● **Pixel coordinate grounding data**
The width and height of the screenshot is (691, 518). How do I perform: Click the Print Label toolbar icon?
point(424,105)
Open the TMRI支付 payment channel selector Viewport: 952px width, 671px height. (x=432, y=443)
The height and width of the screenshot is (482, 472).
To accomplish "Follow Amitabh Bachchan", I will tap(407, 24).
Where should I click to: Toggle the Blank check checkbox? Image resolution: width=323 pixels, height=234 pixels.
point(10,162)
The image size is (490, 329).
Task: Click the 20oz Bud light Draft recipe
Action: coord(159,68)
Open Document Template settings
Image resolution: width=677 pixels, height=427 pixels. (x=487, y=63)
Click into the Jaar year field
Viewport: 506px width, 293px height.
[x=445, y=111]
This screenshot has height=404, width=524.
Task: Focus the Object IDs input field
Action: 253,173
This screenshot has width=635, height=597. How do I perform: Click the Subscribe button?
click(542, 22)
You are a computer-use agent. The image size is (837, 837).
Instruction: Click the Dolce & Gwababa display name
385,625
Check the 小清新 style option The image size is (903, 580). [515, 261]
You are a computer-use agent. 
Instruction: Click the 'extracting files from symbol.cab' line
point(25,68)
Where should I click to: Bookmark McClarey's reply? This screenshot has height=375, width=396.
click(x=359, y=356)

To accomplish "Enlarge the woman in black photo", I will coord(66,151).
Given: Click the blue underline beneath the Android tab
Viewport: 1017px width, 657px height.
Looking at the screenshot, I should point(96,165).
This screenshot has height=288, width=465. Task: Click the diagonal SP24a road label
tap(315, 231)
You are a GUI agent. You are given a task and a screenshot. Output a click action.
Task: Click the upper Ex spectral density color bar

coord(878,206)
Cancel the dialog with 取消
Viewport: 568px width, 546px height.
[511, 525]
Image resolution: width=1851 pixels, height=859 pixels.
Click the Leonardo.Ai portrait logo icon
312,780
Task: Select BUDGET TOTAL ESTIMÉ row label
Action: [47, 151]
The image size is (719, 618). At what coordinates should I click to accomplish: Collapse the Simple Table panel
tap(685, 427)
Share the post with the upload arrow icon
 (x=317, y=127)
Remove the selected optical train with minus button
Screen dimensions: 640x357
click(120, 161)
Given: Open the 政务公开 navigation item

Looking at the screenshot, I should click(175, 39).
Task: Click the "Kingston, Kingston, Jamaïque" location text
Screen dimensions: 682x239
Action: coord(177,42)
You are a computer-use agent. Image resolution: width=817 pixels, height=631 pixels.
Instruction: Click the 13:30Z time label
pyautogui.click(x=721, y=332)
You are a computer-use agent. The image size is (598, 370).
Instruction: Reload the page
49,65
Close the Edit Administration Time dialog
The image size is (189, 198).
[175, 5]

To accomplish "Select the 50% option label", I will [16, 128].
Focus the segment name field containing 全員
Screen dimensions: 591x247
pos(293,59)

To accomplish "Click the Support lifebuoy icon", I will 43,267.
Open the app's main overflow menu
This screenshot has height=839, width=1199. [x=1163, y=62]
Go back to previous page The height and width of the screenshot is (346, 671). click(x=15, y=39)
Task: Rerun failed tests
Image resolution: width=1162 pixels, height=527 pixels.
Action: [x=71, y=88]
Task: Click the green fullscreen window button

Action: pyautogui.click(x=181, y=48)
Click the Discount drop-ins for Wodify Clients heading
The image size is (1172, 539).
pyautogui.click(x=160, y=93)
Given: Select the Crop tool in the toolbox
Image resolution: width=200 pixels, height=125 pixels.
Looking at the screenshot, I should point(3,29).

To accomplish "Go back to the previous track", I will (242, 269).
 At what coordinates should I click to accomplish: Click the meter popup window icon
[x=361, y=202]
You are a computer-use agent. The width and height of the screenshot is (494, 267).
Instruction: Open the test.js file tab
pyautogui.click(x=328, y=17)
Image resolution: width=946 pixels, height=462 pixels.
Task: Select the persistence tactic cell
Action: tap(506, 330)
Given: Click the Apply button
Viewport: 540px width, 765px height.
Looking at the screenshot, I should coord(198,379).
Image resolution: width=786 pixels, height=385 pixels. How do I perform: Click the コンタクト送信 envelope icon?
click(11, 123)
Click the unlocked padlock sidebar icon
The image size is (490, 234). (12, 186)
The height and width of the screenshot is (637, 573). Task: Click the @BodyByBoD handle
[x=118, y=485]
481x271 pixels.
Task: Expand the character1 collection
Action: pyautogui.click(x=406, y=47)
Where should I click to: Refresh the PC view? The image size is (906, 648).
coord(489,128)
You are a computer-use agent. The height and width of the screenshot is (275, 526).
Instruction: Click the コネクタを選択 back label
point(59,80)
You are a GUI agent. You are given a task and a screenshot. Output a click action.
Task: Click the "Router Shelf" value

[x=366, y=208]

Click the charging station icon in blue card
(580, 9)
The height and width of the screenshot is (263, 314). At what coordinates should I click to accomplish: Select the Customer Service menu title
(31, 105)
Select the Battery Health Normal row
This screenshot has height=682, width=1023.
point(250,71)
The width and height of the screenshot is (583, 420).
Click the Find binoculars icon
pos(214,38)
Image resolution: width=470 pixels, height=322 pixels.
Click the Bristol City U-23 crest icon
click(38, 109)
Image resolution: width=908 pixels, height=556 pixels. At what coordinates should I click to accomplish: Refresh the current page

● **Problem to solve**
All of the lines above need to be given again exactly.

● **Solution to this problem**
The width and height of the screenshot is (691, 518). How do I perform: Click the Print Label toolbar icon?
point(424,105)
Open the TMRI支付 payment channel selector Viewport: 952px width, 671px height. (x=432, y=443)
The height and width of the screenshot is (482, 472).
To accomplish "Follow Amitabh Bachchan", I will tap(407, 24).
Where should I click to: Toggle the Blank check checkbox? Image resolution: width=323 pixels, height=234 pixels.
point(10,162)
The image size is (490, 329).
Task: Click the 20oz Bud light Draft recipe
Action: coord(159,68)
Open Document Template settings
Image resolution: width=677 pixels, height=427 pixels. (x=487, y=63)
Click into the Jaar year field
Viewport: 506px width, 293px height.
[x=445, y=111]
This screenshot has height=404, width=524.
Task: Focus the Object IDs input field
Action: 253,173
This screenshot has width=635, height=597. How do I perform: Click the Subscribe button?
click(542, 22)
You are a computer-use agent. The image size is (837, 837).
Instruction: Click the Dolce & Gwababa display name
385,625
Check the 小清新 style option The image size is (903, 580). [515, 261]
You are a computer-use agent. 
Instruction: Click the 'extracting files from symbol.cab' line
point(25,68)
Where should I click to: Bookmark McClarey's reply? This screenshot has height=375, width=396.
click(x=359, y=356)

To accomplish "Enlarge the woman in black photo", I will coord(66,151).
Given: Click the blue underline beneath the Android tab
Viewport: 1017px width, 657px height.
Looking at the screenshot, I should point(96,165).
This screenshot has height=288, width=465. Task: Click the diagonal SP24a road label
tap(315, 231)
You are a GUI agent. You are given a task and a screenshot. Output a click action.
Task: Click the upper Ex spectral density color bar

coord(878,206)
Cancel the dialog with 取消
Viewport: 568px width, 546px height.
[511, 525]
Image resolution: width=1851 pixels, height=859 pixels.
Click the Leonardo.Ai portrait logo icon
312,780
Task: Select BUDGET TOTAL ESTIMÉ row label
Action: [47, 151]
The image size is (719, 618). At what coordinates should I click to accomplish: Collapse the Simple Table panel
tap(685, 427)
Share the post with the upload arrow icon
 (x=317, y=127)
Remove the selected optical train with minus button
Screen dimensions: 640x357
click(120, 161)
Given: Open the 政务公开 navigation item

Looking at the screenshot, I should click(175, 39).
Task: Click the "Kingston, Kingston, Jamaïque" location text
Screen dimensions: 682x239
Action: coord(177,42)
You are a computer-use agent. Image resolution: width=817 pixels, height=631 pixels.
Instruction: Click the 13:30Z time label
pyautogui.click(x=721, y=332)
You are a computer-use agent. The image size is (598, 370).
Instruction: Reload the page
49,65
Close the Edit Administration Time dialog
The image size is (189, 198).
[175, 5]

To accomplish "Select the 50% option label", I will [16, 128].
Focus the segment name field containing 全員
Screen dimensions: 591x247
pos(293,59)

To accomplish "Click the Support lifebuoy icon", I will 43,267.
Open the app's main overflow menu
This screenshot has height=839, width=1199. [x=1163, y=62]
Go back to previous page The height and width of the screenshot is (346, 671). click(x=15, y=39)
Task: Rerun failed tests
Image resolution: width=1162 pixels, height=527 pixels.
Action: [x=71, y=88]
Task: Click the green fullscreen window button

Action: pyautogui.click(x=181, y=48)
Click the Discount drop-ins for Wodify Clients heading
The image size is (1172, 539).
pyautogui.click(x=160, y=93)
Given: Select the Crop tool in the toolbox
Image resolution: width=200 pixels, height=125 pixels.
Looking at the screenshot, I should point(3,29).

To accomplish "Go back to the previous track", I will (242, 269).
 At what coordinates should I click to accomplish: Click the meter popup window icon
[x=361, y=202]
You are a computer-use agent. The width and height of the screenshot is (494, 267).
Instruction: Open the test.js file tab
pyautogui.click(x=328, y=17)
Image resolution: width=946 pixels, height=462 pixels.
Task: Select the persistence tactic cell
Action: tap(506, 330)
Given: Click the Apply button
Viewport: 540px width, 765px height.
Looking at the screenshot, I should coord(198,379).
Image resolution: width=786 pixels, height=385 pixels. How do I perform: Click the コンタクト送信 envelope icon?
click(11, 123)
Click the unlocked padlock sidebar icon
The image size is (490, 234). (12, 186)
The height and width of the screenshot is (637, 573). Task: Click the @BodyByBoD handle
[x=118, y=485]
481x271 pixels.
Task: Expand the character1 collection
Action: pyautogui.click(x=406, y=47)
Where should I click to: Refresh the PC view? The image size is (906, 648).
coord(489,128)
You are a computer-use agent. The height and width of the screenshot is (275, 526).
Instruction: Click the コネクタを選択 back label
point(59,80)
You are a GUI agent. You are given a task and a screenshot. Output a click action.
Task: Click the "Router Shelf" value

[x=366, y=208]

Click the charging station icon in blue card
(580, 9)
The height and width of the screenshot is (263, 314). At what coordinates should I click to accomplish: Select the Customer Service menu title
(31, 105)
Select the Battery Health Normal row
This screenshot has height=682, width=1023.
point(250,71)
The width and height of the screenshot is (583, 420).
Click the Find binoculars icon
pos(214,38)
Image resolution: width=470 pixels, height=322 pixels.
Click the Bristol City U-23 crest icon
click(38, 109)
Image resolution: width=908 pixels, height=556 pixels. At what coordinates should I click to accomplish: Refresh the current page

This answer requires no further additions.